So I had a little chat the other day with a Chelle, a girlfriend of mine.
She is dating this great guy, who just happens to be my sister's ex, and first major relationship guy.
Everything is going amazing for her, and I have to say, I secretly miss the days when things were like that with James and I.
New.
I still get butterflies in my stomach when I see an old 'Regal' Buick in dark red. It was the old beater car that James had when we first met. Nothing is like new love – sitting in a car with a crappy heater in the middle of winter until you literally cannot feel your face, just to wait for that first kiss.
No. Nothing is more romantic than new love, or frostbite.
It was where we both fidgeted for hours, parked late into the night anxiously getting the nerve up to kiss. It was where we sat on our first actual date, him driving exactly the speed limit so he could hold my hand just a little longer on the drive home.
It was where I sat, pregnant with our first baby, puking my guts up into some 'airsickness' sacks he stole from work because my morning sickness was so unbearable that I puked everywhere we went.
It was the car he drove when I had my first accident, I actually rear ended him. That land yacht was just fine and my little neon was crumpled like a pop can.
He picked me up from work with it, took me to the doctors with it, rescued me from crazy family functions in it and sat holding hands and watching airplanes in it.
Some of our best memories were in that car.
The car, that seems to have taken so much of our happiness along with it to the scrap yard.
So, there are two things I never would have liked to see go.
I wonder if we will ever again feel that rush of excitement. It is what we are working towards but I feel so far and lost from place I don’t even know the direction to start in.

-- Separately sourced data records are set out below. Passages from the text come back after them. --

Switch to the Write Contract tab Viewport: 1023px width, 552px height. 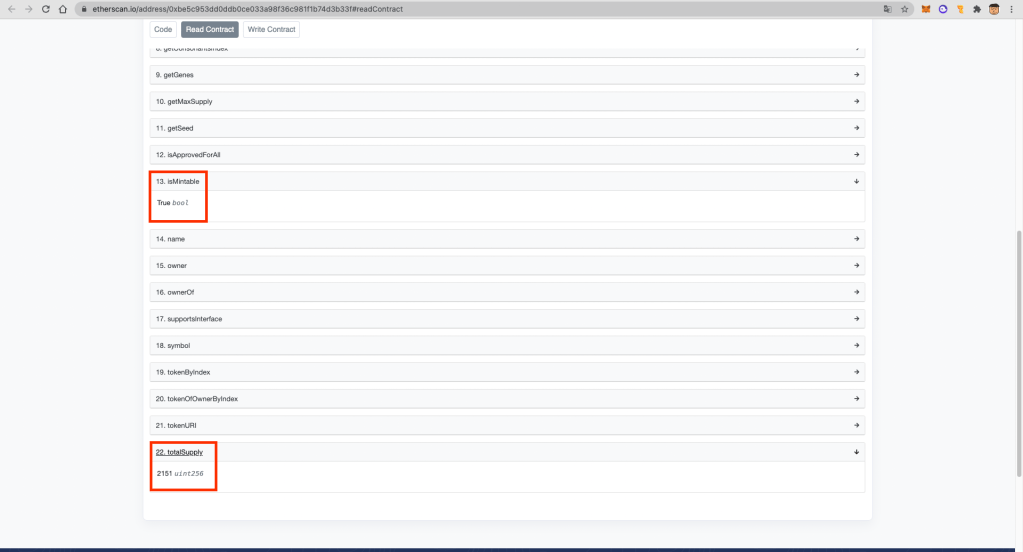[x=271, y=30]
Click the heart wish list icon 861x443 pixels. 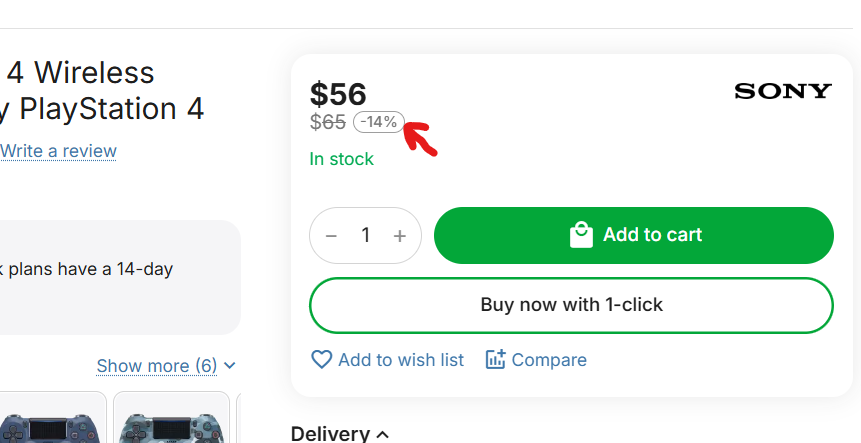(x=321, y=359)
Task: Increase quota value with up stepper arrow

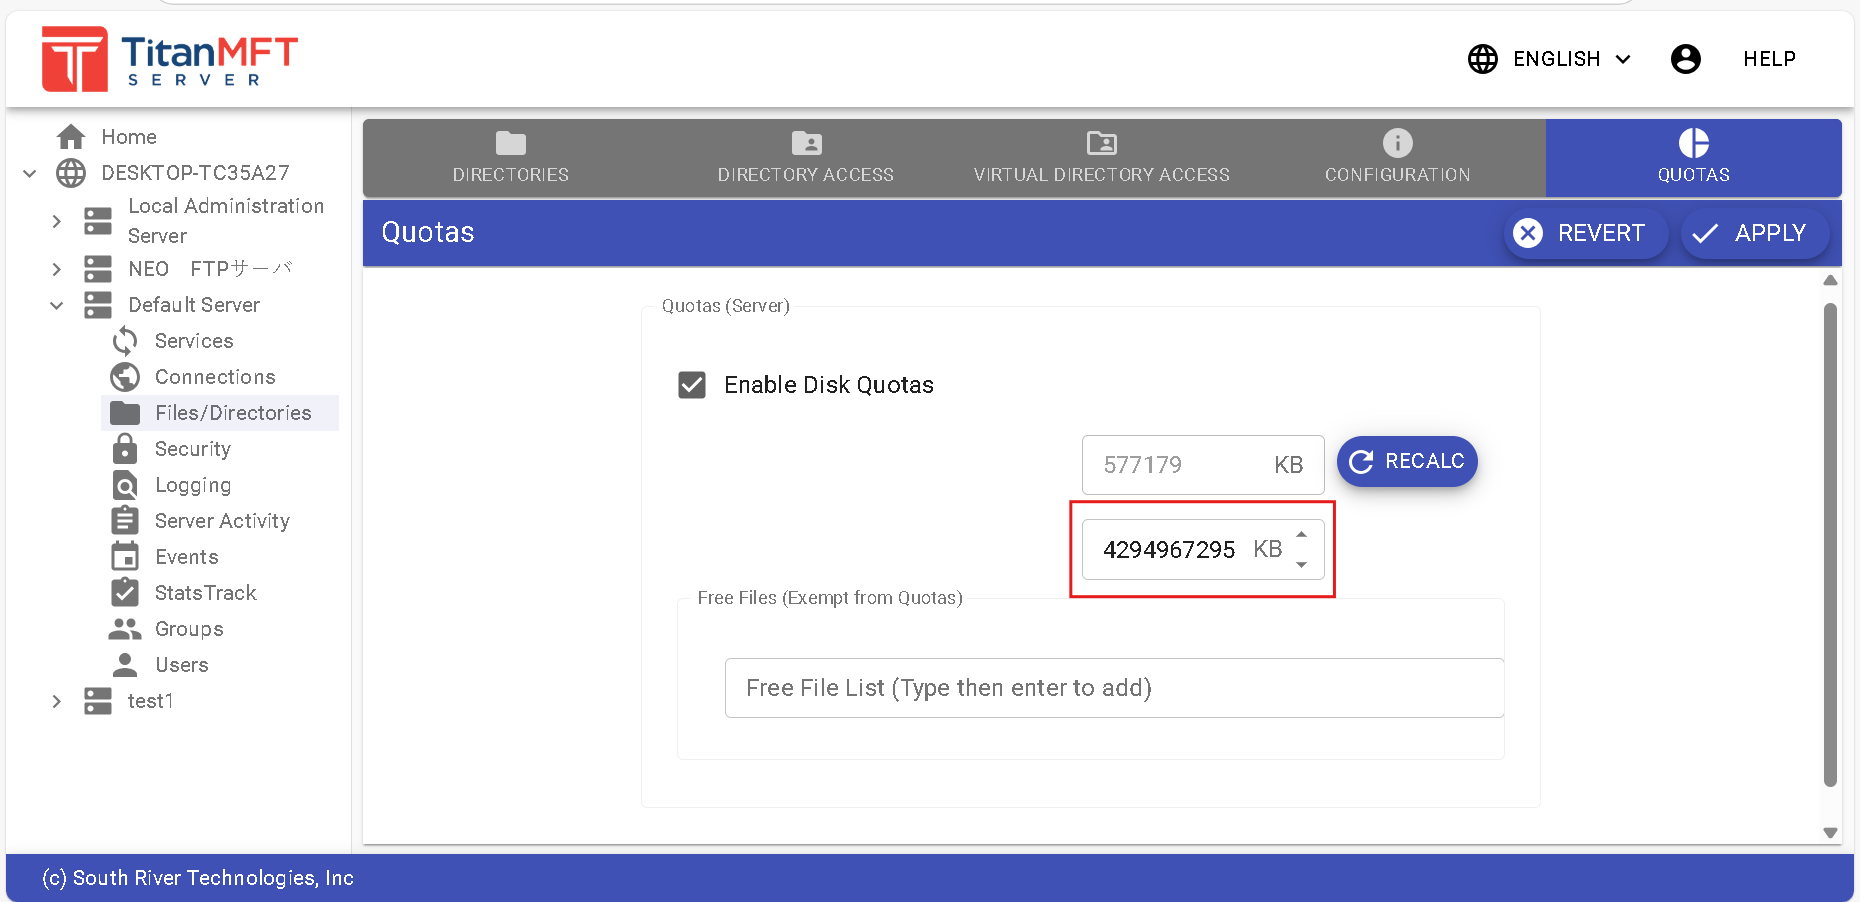Action: (1301, 535)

Chelle and I discussed the new relationship she was building with her new man, and the hurtles that they are going through because of all the damage my sister has done to him emotionally. (Her words, not mine - God knows I don’t need those words haunting me should my sister ever stumble upon them). All in all, I am happy to know that she is happy.
Sometimes I think back and consider all the words and emotions I had with my first boyfriend. There were many. We talked for a few years after we broke up, and I can't say that I have ever gone more than a few days without thinking about him. I will never forget one of the conversations we had during our last break up. It was short and sweet, and went something like this:
Him:"You will never find someone else like me!"

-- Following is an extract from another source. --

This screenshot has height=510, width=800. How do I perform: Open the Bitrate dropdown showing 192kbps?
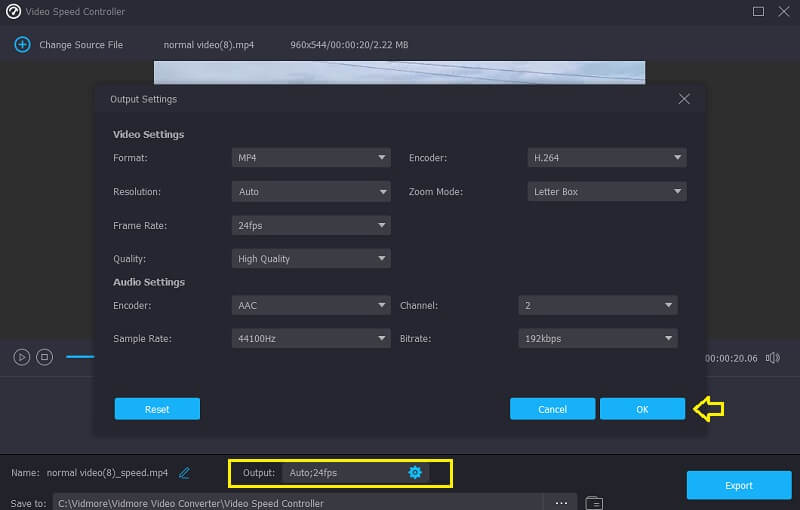coord(597,339)
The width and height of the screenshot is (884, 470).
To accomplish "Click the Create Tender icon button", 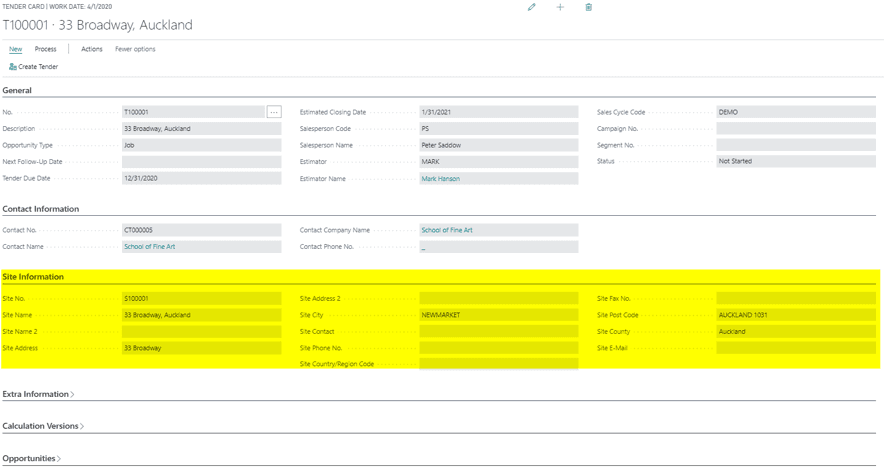I will click(x=34, y=67).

Me: "Well my dear, I do believe that if I wanted someone like you, I would save myself the time, and just stay with you..."
Well....
Today, we could both eat our words.
James is almost the same person in every way... They could be alter-egos, and I wasted so much time, dating several other men, only to find the same make and model of PC (personal companion) I had the first time. The new one is just taller, and has dents in different spots. The perks of not being a teenager are that I can play with the new one without having my parents "monitor my usage" or prevent me from visiting certain "sites" – but since I've had a few years, its older and only seems to handle being played with a few times a week before it ‘crashes’... If I am lucky... And it usually crashed before I have finished what I wanted to do... Go figure.
I wish that it was acceptable to go to a café and play with a different make and model once in a while, but then I realize it would just be different, not better. Different glitches, different command prompts and different parts.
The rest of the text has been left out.